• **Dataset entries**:
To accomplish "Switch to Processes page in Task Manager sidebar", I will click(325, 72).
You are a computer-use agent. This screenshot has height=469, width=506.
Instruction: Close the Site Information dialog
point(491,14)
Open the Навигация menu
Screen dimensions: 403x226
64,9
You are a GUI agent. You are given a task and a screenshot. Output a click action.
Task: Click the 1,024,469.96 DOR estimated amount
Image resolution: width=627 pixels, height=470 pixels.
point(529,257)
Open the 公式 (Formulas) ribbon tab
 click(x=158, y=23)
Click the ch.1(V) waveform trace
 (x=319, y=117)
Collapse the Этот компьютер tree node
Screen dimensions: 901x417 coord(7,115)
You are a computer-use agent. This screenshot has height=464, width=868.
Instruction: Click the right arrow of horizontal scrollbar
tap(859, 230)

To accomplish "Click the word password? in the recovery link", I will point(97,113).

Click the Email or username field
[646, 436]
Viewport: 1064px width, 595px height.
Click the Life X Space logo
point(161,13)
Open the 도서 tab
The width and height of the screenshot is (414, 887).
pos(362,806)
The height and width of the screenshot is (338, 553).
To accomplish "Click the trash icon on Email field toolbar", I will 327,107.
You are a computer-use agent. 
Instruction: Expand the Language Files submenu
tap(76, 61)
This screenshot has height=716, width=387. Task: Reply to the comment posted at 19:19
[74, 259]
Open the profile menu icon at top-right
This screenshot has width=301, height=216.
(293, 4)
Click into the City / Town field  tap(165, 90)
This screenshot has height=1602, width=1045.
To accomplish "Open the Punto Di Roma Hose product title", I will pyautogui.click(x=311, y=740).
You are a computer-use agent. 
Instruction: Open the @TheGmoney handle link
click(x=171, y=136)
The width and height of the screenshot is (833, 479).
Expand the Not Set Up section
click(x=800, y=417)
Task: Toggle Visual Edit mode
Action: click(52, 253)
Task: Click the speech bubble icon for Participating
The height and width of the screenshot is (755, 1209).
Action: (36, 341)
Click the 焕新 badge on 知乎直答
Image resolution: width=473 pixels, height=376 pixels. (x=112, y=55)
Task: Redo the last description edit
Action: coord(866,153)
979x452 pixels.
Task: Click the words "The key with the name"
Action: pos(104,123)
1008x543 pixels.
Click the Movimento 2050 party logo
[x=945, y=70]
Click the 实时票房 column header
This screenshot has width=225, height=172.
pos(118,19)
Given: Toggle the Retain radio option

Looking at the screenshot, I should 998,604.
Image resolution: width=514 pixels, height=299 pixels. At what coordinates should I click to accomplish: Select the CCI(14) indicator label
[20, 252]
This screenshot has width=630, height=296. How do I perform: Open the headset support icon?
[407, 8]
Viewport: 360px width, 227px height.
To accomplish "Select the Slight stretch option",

• **TASK ITEM**:
Each line in the records above with "agent" must be returned.

• **PROBLEM SOLUTION**:
You are a computer-use agent. This screenshot has height=469, width=506.
You are a GUI agent. You are given a task and a screenshot. Output a click action.
You are a computer-use agent. This screenshot has height=464, width=868.
You are a computer-use agent. 
You are a computer-use agent. 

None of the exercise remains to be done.